Brief —
Swap "Instruction" for "Command" everywhere it appears in the items below, and reproduce them with everything else unchanged.

BEGIN

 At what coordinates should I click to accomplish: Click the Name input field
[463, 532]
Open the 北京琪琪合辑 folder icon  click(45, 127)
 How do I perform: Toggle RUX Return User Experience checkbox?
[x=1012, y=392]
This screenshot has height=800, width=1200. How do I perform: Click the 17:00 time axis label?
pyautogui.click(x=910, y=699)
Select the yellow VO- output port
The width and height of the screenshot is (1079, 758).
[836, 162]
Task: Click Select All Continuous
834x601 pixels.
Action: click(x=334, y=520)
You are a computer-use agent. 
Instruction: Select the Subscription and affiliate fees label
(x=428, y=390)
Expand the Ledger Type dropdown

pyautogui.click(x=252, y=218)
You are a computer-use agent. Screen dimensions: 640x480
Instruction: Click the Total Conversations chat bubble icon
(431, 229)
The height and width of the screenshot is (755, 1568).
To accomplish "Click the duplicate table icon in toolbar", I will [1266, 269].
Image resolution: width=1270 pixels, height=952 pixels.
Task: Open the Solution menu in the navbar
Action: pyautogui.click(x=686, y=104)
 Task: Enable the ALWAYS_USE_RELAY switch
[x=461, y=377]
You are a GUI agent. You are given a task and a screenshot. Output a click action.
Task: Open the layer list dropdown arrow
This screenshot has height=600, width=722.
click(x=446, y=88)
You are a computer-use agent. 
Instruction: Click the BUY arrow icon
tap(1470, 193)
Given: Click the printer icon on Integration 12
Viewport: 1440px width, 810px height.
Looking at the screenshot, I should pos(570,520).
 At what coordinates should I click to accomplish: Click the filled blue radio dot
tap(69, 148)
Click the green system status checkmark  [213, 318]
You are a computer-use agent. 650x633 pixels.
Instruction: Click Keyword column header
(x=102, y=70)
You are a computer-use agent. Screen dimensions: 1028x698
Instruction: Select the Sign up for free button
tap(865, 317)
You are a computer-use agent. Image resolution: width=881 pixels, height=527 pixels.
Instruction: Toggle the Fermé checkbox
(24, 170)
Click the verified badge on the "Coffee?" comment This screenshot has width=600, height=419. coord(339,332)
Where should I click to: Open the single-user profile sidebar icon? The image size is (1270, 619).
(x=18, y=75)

END

Solution for this problem —
 At what coordinates should I click to accomplish: Click the Name input field
[463, 532]
Open the 北京琪琪合辑 folder icon  click(45, 127)
 How do I perform: Toggle RUX Return User Experience checkbox?
[x=1012, y=392]
This screenshot has height=800, width=1200. How do I perform: Click the 17:00 time axis label?
pyautogui.click(x=910, y=699)
Select the yellow VO- output port
The width and height of the screenshot is (1079, 758).
[836, 162]
Task: Click Select All Continuous
834x601 pixels.
Action: click(x=334, y=520)
You are a computer-use agent. 
Command: Select the Subscription and affiliate fees label
(x=428, y=390)
Expand the Ledger Type dropdown

pyautogui.click(x=252, y=218)
You are a computer-use agent. Screen dimensions: 640x480
Command: Click the Total Conversations chat bubble icon
(431, 229)
The height and width of the screenshot is (755, 1568).
To accomplish "Click the duplicate table icon in toolbar", I will [1266, 269].
Image resolution: width=1270 pixels, height=952 pixels.
Task: Open the Solution menu in the navbar
Action: pyautogui.click(x=686, y=104)
 Task: Enable the ALWAYS_USE_RELAY switch
[x=461, y=377]
You are a GUI agent. You are given a task and a screenshot. Output a click action.
Task: Open the layer list dropdown arrow
This screenshot has height=600, width=722.
click(x=446, y=88)
You are a computer-use agent. 
Command: Click the BUY arrow icon
tap(1470, 193)
Given: Click the printer icon on Integration 12
Viewport: 1440px width, 810px height.
Looking at the screenshot, I should pos(570,520).
 At what coordinates should I click to accomplish: Click the filled blue radio dot
tap(69, 148)
Click the green system status checkmark  [213, 318]
You are a computer-use agent. 650x633 pixels.
Command: Click Keyword column header
(x=102, y=70)
You are a computer-use agent. Screen dimensions: 1028x698
Command: Select the Sign up for free button
tap(865, 317)
You are a computer-use agent. Image resolution: width=881 pixels, height=527 pixels.
Command: Toggle the Fermé checkbox
(24, 170)
Click the verified badge on the "Coffee?" comment This screenshot has width=600, height=419. coord(339,332)
Where should I click to: Open the single-user profile sidebar icon? The image size is (1270, 619).
(x=18, y=75)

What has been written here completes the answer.